Codelco, the world’s largest copper producer, filed the request on April 17, without giving notice to Anglo or its appointed lawyers, the company said in a statement. However, the Chilean civil court said it could not justify imposing an embargo on Anglo.
The copper producer’s move marks the first time that the dispute between the two companies has threatened to impact Anglo’s business directly.
The diversified miner added Codelco’s attempt sought to install a court appointee into Anglo's business in Chile. It said the petition pursued to "improperly interfere" with the operation of its business interests in the South American country.

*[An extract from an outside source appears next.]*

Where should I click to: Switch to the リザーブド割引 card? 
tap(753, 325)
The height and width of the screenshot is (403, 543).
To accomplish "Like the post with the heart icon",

The bitter conflict between the companies goes back to November last year, when Codelco decided to exercise an option and Anglo American responded by selling a 24.5% stake in its southern Chilean division to Japan’s Mitsubishi Corp. for $5.39 billion. By doing this, Anglo undermined plans by Codelco to exercise its option, something that the copper miner would only have been able to do in January.
A failed attempt by Codelco to force Mitsubishi to hand over the particulars of the deal in December drove the Chilean company back to the courts by formally informing Anglo American that it was “exercising its legal option” to buy the contested 49% in Anglo Sur.
Anglo American is one of Chile’s largest foreign investors.